> [Work to complete] Rewrite the lines between the line containing "You are a computer-use" and the line containing "point(814,455)", inclusive, as a JSON list of strings with one string per line, omitting blank lines.

> [Listing]
•••••

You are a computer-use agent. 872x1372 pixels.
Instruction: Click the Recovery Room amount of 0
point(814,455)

•••••

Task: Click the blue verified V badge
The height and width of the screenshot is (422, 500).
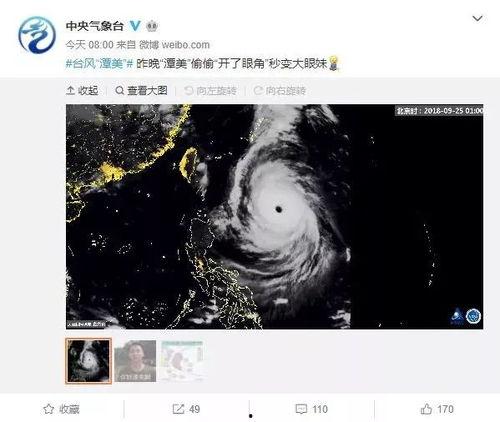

•••••

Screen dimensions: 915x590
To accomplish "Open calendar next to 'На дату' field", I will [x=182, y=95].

•••••

> [Solved problem]
[
  "You are a computer-use agent. 872x1372 pixels.",
  "Instruction: Click the Recovery Room amount of 0",
  "point(814,455)"
]